England's Euro 2016 defeat most tweeted TV moment of the year

Excerpt from an article published in Marketing Week by Charlotte Rogers, 14 December 2016. For the full article, please click here

In a year of almost 100 million TV-related tweets, England’s loss to Iceland in the UEFA European Championship was the most tweeted about programme of 2016.

The UEFA European Championship game, screened on ITV1 on 27 June, generated 2.1 million tweets from 585,000 unique authors, over a million more tweets than the next most tweeted about sporting event, the Euros clash between England and Wales earlier in the competition.

Data supplied by Kantar Media’s Twitter TV ratings tool shows sport attracted the most tweets of any TV category in the UK this year. Between 1 January and 5 December 2016, 57.3 million tweets were authored about sport, versus 42.4 million for all other TV shows including entertainment, current affairs and drama.


Tweeting during a television programme does not mean viewers are not paying attention to the content or adverts, insists global CEO of Kantar Media, Andy Brown.

“Sometimes there are concerns about whether people’s eyes are on the screen when they’re tweeting, but generally speaking people who are tweeting have a better recall of commercials than those who don’t tweet even though their eyes are on a second screen.”

When it comes to the importance of number of tweets versus the number of impressions, Brown believes advertisers need to decide what their objectives are before targeting their programme of choice.

“If reach is important you probably look at the number of impressions. A tweet that’s been seen by millions and millions of people can be picked up and carried into traditional media,” he says.

“If you’re looking for engagement in a programme then the volume of tweets and the average number of tweets per minute is of more interest.”

Outside of sport, entertainment is by far the most tweeted about category in television, attracting 19.3 million tweets (a 50% share), followed by current affairs with 9.3 million tweets (24%) and drama with 4.2 million tweets (11%). The Kantar Media figures show children’s TV, arts and education were the three least tweeted about categories, occupying just a 0.01%, 0.05% and 0.23% share of tweets, respectively.

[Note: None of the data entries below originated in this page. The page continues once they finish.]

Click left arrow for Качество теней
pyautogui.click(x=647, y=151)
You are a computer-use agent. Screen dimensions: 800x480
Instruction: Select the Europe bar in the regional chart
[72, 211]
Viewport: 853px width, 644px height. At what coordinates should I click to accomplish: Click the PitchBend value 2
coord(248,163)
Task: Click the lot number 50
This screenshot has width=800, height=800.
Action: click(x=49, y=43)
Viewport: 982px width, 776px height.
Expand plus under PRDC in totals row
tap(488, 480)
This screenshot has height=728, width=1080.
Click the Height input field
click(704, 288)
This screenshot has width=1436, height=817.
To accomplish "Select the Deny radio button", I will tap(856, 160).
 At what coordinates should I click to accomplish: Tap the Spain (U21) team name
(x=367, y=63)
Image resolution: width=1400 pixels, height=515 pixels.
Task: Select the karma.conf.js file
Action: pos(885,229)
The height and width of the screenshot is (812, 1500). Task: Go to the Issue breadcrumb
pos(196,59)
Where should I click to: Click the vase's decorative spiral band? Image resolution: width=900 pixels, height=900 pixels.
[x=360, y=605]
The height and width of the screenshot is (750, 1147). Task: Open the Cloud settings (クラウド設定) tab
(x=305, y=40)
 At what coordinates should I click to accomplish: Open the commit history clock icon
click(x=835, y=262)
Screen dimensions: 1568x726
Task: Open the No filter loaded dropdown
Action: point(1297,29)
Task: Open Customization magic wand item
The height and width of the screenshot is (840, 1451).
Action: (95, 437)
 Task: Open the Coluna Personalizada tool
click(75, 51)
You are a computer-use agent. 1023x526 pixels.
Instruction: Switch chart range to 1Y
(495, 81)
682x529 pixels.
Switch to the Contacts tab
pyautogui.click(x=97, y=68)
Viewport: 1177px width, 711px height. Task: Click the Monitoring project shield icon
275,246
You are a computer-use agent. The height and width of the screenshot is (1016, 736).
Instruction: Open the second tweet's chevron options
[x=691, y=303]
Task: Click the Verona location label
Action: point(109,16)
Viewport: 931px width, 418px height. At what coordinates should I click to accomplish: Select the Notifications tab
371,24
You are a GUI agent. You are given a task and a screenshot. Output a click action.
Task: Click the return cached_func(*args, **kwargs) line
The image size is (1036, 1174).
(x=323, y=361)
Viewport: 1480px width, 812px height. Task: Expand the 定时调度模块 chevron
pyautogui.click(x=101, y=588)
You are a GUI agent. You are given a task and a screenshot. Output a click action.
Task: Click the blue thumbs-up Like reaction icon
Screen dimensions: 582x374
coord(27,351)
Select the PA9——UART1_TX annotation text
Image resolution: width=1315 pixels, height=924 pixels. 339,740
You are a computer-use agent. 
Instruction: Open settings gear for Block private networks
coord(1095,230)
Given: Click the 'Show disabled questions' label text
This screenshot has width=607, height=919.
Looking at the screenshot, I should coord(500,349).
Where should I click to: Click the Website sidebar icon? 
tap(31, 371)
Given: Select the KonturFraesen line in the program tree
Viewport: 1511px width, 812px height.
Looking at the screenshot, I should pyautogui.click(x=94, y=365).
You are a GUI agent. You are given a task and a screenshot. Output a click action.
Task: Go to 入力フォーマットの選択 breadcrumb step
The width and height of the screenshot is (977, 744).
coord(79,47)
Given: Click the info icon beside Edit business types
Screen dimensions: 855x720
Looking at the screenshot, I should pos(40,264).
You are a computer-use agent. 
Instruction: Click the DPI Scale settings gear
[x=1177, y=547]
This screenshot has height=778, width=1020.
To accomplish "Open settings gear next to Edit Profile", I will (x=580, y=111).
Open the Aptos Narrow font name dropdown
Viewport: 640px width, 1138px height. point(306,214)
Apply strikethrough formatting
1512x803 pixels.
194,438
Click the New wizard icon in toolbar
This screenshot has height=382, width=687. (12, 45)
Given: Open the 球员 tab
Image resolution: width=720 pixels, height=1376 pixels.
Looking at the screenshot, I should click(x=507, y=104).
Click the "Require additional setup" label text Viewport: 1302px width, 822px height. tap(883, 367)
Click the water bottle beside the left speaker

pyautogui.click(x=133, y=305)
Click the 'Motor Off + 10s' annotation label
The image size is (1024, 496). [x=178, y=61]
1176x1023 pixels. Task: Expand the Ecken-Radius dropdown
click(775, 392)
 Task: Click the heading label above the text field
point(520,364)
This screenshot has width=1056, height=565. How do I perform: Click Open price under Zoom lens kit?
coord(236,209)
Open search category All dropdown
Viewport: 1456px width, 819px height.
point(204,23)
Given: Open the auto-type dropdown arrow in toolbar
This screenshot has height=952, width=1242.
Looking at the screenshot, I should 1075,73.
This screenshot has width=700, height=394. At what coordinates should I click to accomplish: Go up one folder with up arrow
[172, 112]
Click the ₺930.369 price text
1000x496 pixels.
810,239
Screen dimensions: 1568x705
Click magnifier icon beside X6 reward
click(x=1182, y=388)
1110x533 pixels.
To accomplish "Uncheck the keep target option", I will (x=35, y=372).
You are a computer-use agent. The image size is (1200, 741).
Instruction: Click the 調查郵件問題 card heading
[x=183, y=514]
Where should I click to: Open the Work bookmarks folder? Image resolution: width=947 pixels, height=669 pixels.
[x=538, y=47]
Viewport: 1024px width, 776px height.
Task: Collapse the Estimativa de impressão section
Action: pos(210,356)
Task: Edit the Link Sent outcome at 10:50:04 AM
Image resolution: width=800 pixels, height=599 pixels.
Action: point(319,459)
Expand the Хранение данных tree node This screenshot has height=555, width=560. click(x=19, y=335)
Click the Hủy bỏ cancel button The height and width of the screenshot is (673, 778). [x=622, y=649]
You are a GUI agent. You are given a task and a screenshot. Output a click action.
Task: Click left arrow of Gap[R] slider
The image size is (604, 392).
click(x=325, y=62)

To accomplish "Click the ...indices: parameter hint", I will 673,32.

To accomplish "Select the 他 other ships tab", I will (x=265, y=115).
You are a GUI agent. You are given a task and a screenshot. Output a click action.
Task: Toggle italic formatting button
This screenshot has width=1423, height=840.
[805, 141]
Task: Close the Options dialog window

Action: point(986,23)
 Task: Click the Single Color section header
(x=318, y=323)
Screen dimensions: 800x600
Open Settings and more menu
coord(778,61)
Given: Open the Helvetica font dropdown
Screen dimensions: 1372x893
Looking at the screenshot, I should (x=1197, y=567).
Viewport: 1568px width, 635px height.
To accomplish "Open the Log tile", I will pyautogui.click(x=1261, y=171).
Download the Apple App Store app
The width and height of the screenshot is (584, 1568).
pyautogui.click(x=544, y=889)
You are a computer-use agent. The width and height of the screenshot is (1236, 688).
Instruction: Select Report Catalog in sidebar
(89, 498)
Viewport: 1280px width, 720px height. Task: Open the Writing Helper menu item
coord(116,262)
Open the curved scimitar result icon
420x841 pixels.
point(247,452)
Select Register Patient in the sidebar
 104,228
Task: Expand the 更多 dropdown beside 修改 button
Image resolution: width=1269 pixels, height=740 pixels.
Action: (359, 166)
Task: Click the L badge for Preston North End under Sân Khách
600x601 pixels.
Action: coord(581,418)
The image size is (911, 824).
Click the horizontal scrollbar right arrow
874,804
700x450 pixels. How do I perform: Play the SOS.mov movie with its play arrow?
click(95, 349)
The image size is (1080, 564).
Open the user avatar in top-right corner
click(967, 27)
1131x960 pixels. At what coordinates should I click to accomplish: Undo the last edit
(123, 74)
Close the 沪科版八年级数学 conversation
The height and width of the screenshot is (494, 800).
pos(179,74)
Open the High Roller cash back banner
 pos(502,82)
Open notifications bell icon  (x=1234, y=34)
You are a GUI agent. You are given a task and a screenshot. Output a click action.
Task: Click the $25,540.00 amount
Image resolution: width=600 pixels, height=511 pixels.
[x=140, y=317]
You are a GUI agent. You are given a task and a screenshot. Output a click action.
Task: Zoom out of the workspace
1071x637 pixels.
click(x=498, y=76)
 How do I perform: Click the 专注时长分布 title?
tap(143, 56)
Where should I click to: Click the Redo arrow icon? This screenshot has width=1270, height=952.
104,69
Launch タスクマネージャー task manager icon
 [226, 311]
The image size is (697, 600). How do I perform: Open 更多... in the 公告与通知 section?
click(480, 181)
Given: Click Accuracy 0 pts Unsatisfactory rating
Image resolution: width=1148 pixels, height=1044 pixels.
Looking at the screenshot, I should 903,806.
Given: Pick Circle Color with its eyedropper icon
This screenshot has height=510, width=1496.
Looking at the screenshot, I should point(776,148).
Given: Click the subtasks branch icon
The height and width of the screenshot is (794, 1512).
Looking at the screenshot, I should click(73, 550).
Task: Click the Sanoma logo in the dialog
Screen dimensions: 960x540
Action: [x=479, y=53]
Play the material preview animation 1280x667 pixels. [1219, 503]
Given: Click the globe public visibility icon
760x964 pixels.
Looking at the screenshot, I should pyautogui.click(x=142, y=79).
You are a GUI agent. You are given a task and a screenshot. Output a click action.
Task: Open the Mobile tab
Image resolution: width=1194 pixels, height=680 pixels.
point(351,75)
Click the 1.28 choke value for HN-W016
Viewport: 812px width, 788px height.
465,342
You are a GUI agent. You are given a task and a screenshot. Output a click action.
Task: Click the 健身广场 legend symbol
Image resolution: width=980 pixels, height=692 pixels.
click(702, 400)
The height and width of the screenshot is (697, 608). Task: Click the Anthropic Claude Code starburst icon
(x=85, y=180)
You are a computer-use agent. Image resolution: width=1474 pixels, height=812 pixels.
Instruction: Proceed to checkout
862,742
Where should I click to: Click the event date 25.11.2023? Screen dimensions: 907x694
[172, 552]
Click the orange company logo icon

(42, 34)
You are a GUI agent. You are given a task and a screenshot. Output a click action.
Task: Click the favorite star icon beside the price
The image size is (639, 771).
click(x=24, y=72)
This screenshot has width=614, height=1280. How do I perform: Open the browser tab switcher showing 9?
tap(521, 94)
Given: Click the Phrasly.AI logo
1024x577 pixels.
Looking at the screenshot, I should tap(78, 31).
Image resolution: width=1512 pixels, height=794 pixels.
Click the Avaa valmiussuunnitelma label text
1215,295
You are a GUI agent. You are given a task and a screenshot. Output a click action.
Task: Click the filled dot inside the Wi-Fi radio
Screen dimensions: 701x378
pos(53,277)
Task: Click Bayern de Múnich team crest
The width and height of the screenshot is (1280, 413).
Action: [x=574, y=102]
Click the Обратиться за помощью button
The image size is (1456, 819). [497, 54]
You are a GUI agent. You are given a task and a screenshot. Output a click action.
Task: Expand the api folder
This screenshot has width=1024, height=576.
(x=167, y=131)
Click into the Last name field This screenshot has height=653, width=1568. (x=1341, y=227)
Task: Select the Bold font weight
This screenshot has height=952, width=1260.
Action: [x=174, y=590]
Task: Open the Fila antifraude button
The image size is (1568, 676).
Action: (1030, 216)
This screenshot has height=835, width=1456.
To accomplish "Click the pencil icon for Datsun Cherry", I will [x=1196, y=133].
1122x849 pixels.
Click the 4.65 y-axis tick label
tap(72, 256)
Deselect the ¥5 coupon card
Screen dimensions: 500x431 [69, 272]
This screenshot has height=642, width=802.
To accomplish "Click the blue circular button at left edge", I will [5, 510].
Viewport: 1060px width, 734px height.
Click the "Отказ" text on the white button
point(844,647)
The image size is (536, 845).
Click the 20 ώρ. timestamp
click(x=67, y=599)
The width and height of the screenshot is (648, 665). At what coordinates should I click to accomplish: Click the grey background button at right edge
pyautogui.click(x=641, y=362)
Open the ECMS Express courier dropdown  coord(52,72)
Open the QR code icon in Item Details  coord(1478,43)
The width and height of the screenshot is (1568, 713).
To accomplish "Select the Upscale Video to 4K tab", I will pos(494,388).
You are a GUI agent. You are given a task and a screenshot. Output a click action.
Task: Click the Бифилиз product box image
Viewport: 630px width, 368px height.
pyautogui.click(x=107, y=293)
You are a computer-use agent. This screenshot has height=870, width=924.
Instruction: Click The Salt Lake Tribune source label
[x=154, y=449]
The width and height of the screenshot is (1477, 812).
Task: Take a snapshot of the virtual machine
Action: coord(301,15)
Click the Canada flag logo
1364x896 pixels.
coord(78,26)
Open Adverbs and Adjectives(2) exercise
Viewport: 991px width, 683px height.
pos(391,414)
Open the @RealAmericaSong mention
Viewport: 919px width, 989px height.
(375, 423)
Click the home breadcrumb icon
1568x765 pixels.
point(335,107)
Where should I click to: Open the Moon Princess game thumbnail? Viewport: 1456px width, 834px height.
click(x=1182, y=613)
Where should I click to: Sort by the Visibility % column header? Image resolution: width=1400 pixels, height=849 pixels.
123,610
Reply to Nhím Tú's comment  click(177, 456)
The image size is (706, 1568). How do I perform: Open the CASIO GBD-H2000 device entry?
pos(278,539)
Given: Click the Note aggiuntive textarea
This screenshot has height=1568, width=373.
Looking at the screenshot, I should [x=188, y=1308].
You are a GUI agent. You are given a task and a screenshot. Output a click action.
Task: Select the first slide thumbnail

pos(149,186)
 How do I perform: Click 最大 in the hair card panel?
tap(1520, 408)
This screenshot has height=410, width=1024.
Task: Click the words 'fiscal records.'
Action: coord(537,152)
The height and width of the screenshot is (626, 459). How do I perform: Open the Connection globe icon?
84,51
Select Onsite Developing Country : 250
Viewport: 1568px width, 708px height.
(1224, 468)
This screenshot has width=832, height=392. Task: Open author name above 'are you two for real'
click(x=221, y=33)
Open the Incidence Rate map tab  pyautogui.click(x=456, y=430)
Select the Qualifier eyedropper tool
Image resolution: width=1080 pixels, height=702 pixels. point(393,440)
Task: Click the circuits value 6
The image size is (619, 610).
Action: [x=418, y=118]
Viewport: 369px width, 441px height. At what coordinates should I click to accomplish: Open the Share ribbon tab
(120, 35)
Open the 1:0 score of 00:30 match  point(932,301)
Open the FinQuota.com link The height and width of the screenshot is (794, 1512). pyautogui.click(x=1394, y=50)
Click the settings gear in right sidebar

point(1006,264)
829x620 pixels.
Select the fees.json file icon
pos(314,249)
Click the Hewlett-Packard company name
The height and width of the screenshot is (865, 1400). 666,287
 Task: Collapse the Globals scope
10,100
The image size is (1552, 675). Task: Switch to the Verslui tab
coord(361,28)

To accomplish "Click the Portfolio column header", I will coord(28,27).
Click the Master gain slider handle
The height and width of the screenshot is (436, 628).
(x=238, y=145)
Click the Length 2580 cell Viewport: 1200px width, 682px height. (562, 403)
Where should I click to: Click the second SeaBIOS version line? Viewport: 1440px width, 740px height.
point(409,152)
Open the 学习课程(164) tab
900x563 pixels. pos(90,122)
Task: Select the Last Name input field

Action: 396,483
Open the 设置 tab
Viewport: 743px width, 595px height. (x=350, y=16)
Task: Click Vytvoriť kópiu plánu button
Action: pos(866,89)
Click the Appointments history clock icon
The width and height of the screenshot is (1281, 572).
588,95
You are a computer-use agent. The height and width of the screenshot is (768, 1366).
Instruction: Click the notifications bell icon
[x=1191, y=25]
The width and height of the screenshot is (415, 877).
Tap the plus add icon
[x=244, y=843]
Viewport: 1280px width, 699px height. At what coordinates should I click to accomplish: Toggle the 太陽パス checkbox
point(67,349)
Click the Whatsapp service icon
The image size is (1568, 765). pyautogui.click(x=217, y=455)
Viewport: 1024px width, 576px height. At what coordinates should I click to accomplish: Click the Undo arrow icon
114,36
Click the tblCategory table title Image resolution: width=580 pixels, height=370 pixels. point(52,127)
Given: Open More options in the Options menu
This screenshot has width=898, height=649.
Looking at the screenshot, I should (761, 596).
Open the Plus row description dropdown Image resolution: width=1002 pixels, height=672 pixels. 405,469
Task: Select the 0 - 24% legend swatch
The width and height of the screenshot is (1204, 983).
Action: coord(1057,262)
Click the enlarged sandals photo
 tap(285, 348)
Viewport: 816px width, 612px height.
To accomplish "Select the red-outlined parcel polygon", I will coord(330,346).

The Eurovision Song Contest in May was the most tweeted about one-off entertainment broadcast in 2016. Some 1.6 million tweets were written about the show by 246,000 unique authors, with Eurovision also claiming the highest number of impressions for non-sports TV at 177.9 million. Despite it being aired on the BBC, brands including Innocent, Cadbury’s and Tesco made sure they were part of the Eurovision conversation by engaging with followers on social media.

It is important to take into account that instead of talking about television programmes only during their scheduled airtime, viewers are taking to social media in anticipation of a programme airing, as well as when they catch up online, Brown notes.